After months of deliberations, meetings, changes, and votes, Wisconsin now has a new 2-year spending plan following Governor Evers’ signature of the state’s biennial budget. As you might imagine, budgeting for items that impact cyclists is an important initiative for the Bike Fed. Here’s where the budget landed on Bike Fed priorities:
The Knowles-Nelson Stewardship Program is a huge asset to outdoor enthusiasts throughout Wisconsin. Whether you bike, walk, hunt, hike, fish – whatever it may be – if you recreate outdoors, you’ve likely benefitted from a project that received funding from Knowles-Nelson. Ensuring the funding and longevity of this program is a top priority of the Bike Fed.

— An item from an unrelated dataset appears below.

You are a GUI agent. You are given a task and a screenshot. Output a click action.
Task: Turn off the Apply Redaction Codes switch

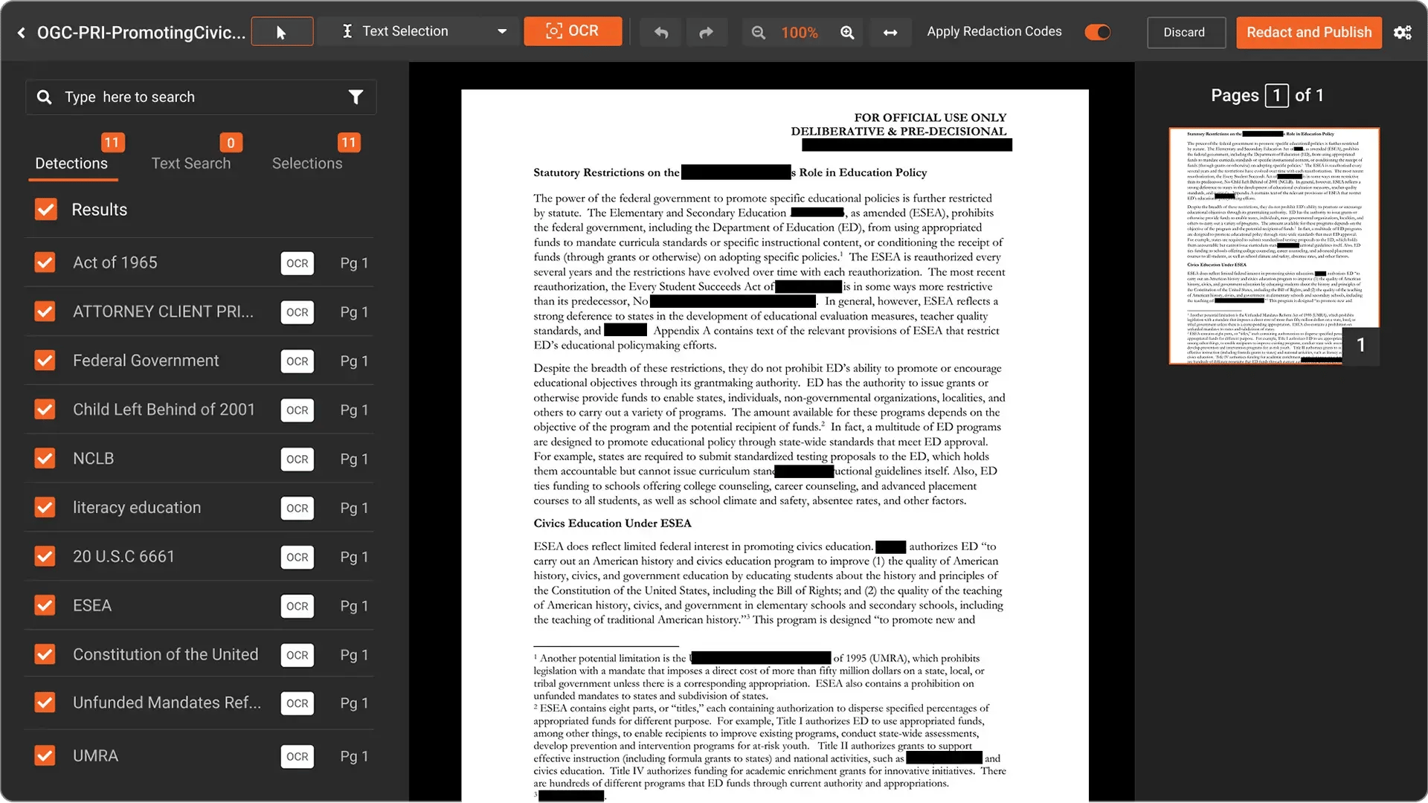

When Governor Evers unveiled his spending plan, we were excited. His proposal increased funding by more than double, and extended the program’s reauthorization from 2 years to 10. These changes would do wonders for our state’s great outdoors, those who recreate, our tourism industry, our economy – you’d be hard-pressed to find an area that Knowles-Nelson doesn’t positively impact. However, we knew that it was likely the Republican majority members on the Joint Finance Committee (JFC) would not be on board with these bold changes.
After a lot of deliberation, JFC opted to reduce Governor Evers’ proposal, agreeing to a 4-year reauthorization at $33.25 million each year.

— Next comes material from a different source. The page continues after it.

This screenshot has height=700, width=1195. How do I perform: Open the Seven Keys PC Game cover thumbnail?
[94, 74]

While funding remained at the same level it has for the last two years, the allocation of those funds within the program took a step in a positive direction. The Local Units of Government (LUG) allocation was increased from $6 million to $9 million, meaning more towns, villages, cities, and counties will have the means to expand outdoor spaces for Wisconsin residents and visitors.
The lengthening of the reauthorization from 2 years to 4 is also a big win for Knowles-Nelson. Bigger projects can take years to complete – having a known level of funding and stability for the program will only enhance Wisconsin’s conservation abilities and efforts.
Transportation Alternatives Funding (TAP) Program
TAP funding is a key pot of money for building, expanding, and maintaining our state’s trails. Funding for the program has been frozen at just over $7 million annually since 2014, despite the state receiving applications for almost 7 times that amount each year.
Governor Evers included a small but significant $1 million boost to TAP funding in his budget proposal, bringing the new total to $8 million. Because of the nature of trail, walking, and biking infrastructure, an extra $1 million could go a long way in impacting the number of projects that can be funded in Wisconsin.
Despite members of JFC hearing from hundreds of Bike Fed members asking them to keep the additional dollars in the budget, the Republican majority members removed it from their budget bill.
With no vetoes from the Governor affecting TAP funding, the program will remain at $7 million each year for the next two years.